Life is like that here...so contrasting. Amazing beautiful nature (deers, owls, coyotes, hawks...) right alongside pollution from the ickky crop spraying of the farms. Very small-townness i love yet the fumes and noise of a major highway that runs through it. Such deep peace and quiet and wilderness when i so much as walk a mere 5 minutes up the hill...yet here at home i'm so close to the highway fumes ive been getting migraines and have one now. A place i will need to move from (from this particular spot anyway) becuase the pollution is really causing health issues (i have EI). Yet a place i will always treasure becuase of the amazing creatures i have been with here, especially the deers and owls. Yesterday i even saw them together...an owl on one side of the path while walking, a deer on the other... and both quite up close too. How could i not dearly treasure that?
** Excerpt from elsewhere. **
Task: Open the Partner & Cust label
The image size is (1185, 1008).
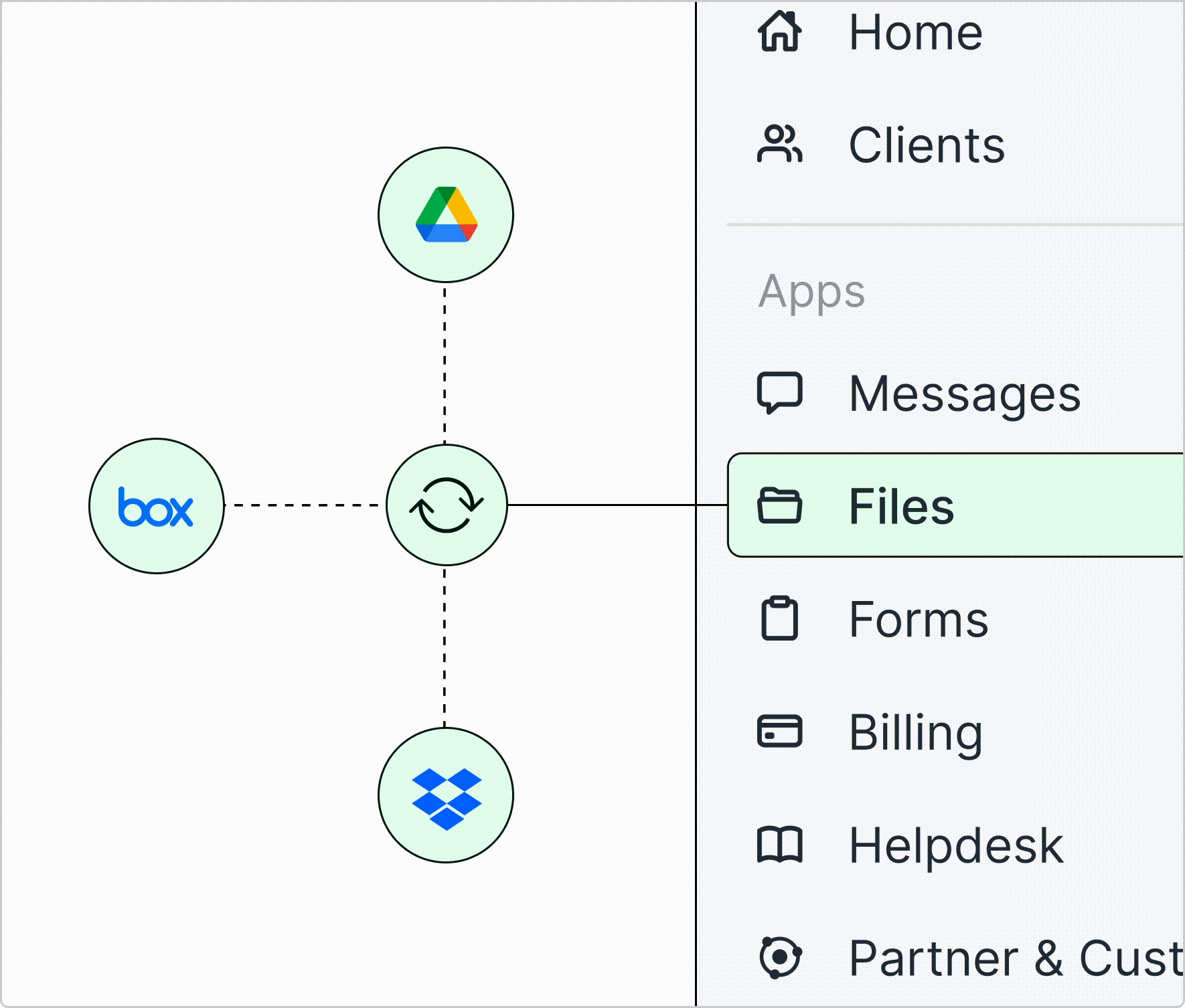Action: pos(1014,958)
Such a contrast of things here.

Then there are more contrasts that this Into Great Silence movie has been slowly bringing home. Ever since i was a little girl i have had monastic leanings. Yet at the same time, ever since i was a little girl i have had deep longings for marriage. And here i am now, thinking of what the future will hold with my fiance and so glad our future will be together. Yet at the same time the monastic longings keep getting stronger and stronger as well, and i wonder what form things will take. Deeper domestic monastery-ness maybe? For i really do belive the domestic can be the monastic if truly appraoched that way. Well, will see He has is store.

Contrasts. Discerning. Needing...silence.
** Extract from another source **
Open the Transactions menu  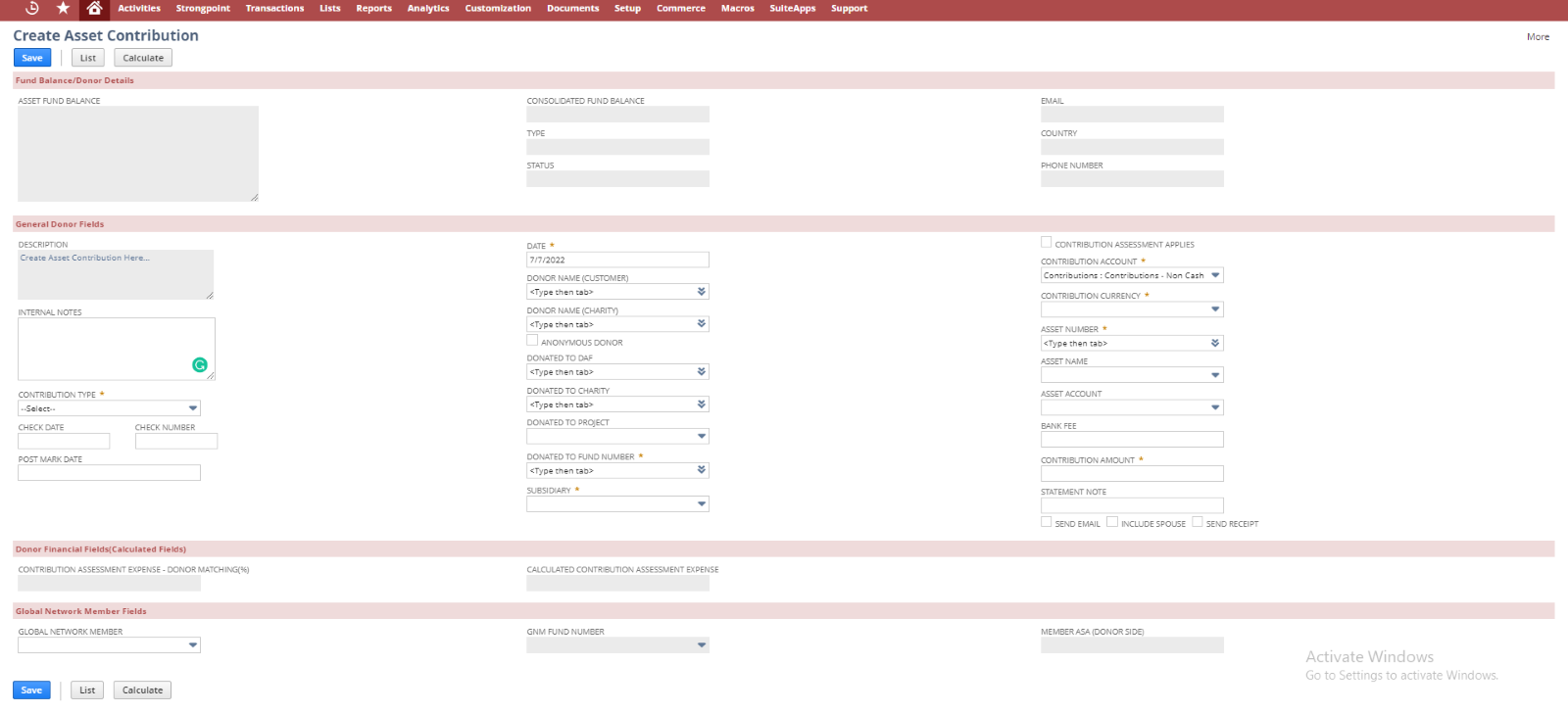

I keep thinking of what silence means....an emptying. An emptying for a far greater richness. Peace not from naming and claiming but rather from being more prayerful and open and ocean like. This qoute stuck with me yesterday, from Sr Mary Catharine Perry, author of Amtaa means Beloved:

Many people think the cloistered life is a waste...(Yet) when research scientists and artists separate themselves from the world, it's because they need to get more intense. Nobody thinks a scientist is escaping when he just needs to be removed from everything.

Then there was this one, from Elizabeth Barrett Browing:

Earth's crammed with heaven,
And every common bush afire with God:
But only he who sees, takes off his shoes


Then this, from a book study (on Gifts From the Sea) from The Bower struck me tonight...
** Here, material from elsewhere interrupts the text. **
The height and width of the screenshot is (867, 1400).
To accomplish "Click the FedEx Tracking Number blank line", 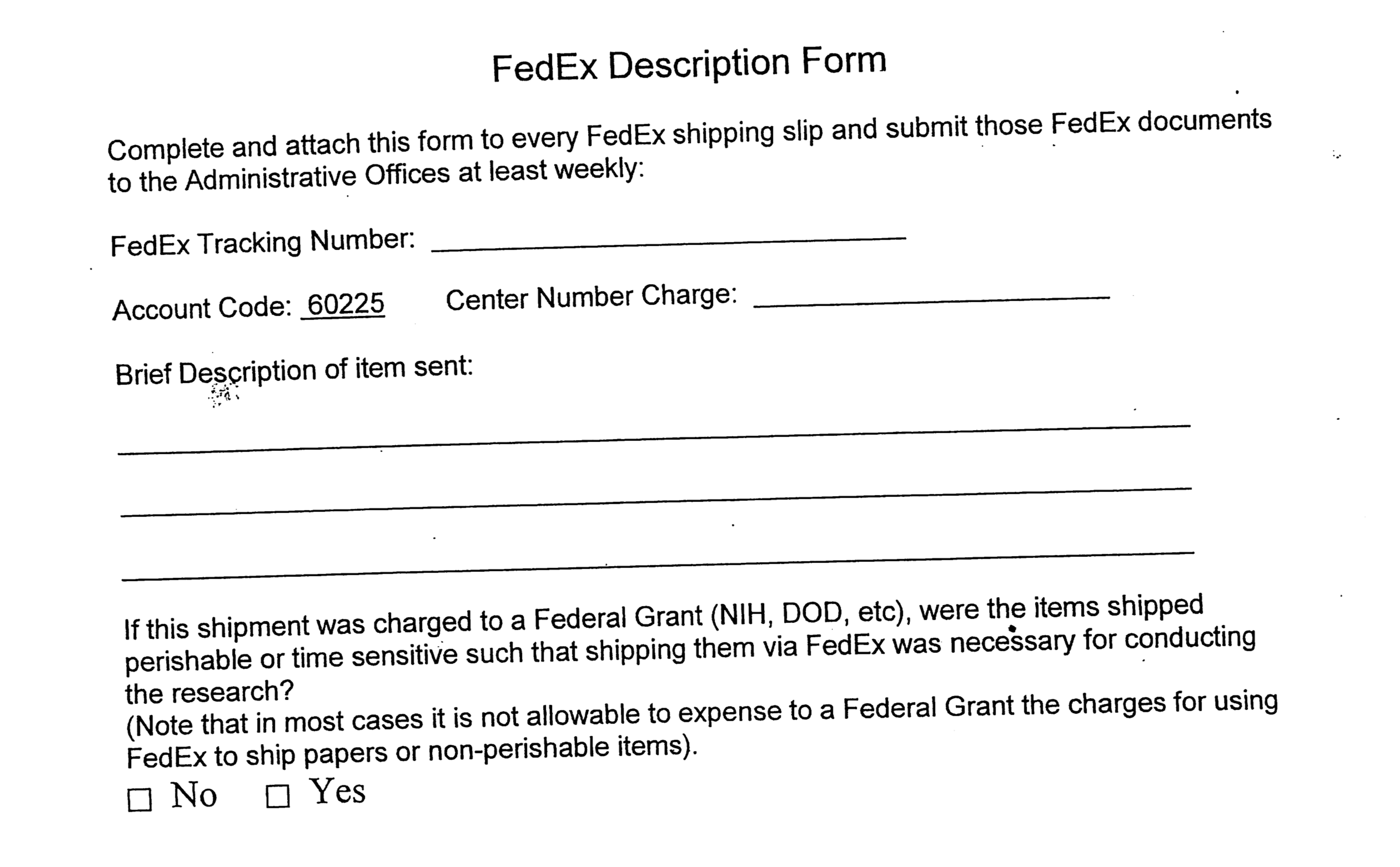I will (x=668, y=243).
I am challenged by the....idea of succumbing to the ancient rhythms of the sea...of relaxing, opening, emptying....Must we get there before we can receive "what perfectly rounded stone...what rare shell from the ocean floor. Perhaps a channelled whelk, a moon shell, or even an argonaut.

Relaxing, opening, emptying. Silence. Not like a desert is silent but like an ocean is silent. Silence that has warmth, life, wombness, a heartbeat. That recieves those stones and "rare shells". That takes off its shoes becuase it realizes it truly is on holy ground. The sacred in the mundane. The silence in the beat of heart and swell of wave.

Not sure where this is going, only that its such a deep longing. Its tied in with the Holy Poverty (see here and here too) draw as well, both are about an opening and simplifying and letting go, for a deeper richness really. This stood out, from here:

Franciscans call their poverty "disappropriation."....Appropriation is claiming.... It is like the sin of Adam and Eve....trying to be like God. That was a lie. They already were like God. They didn't have to do anything but receive (that likeness) and say yeah. Similarly, Poor Clares recognize they have everything - "the sun in the morning and the moon at night," in the words of an old song - and they don't have to go out grasping and corralling it

St Clare has really been on my mind lately. There is just something so archetypal about the Franciscans that feels to hold something key. I love how St Francis took the heroic knightly path of active male "out in the world"-ness in his faith, and St Claire lived as a beautifully contemplative cloistered and very feminine soul. Together, such a deep complement. Very fairy tale. And since fairy tales come from the archetypal, i tend to think that which feels "fairy tale" tends to hold great truth.

Just love this famous qoute of St Clare's, from her second letter to Blessed Agnes of Prague :

..always remember your resolution
and be conscious of how you began.
What you hold, may you always hold,
What you do, may you always do and never abandon.
But with swift pace, light step, unswerving feet,
so that even your steps stir up no dust,
may you go forward
securely, joyfully, and swiftly,
on the path of prudent happiness


I ask myself now...so what was my beginning, my resolution? It was dual from the beginning i think, domestic and monastic. Have heared it said though that truth tends to lie at the heart of what seems like a contradiction.

One thing did happen that has really stayed with me this week, a co-in-see-dance. When i was watching the Into Great Silence movie, wanted to change the background color of the desktop so it would be less bright and easier to watch the movie on. So i went in to change it and rather than the color just changing, an old desktop image accidentally came up, the one right below. If you press it, you will find a really wonderful passage on silence from a favorite author Catherine Doherty. And its really stirred something lately.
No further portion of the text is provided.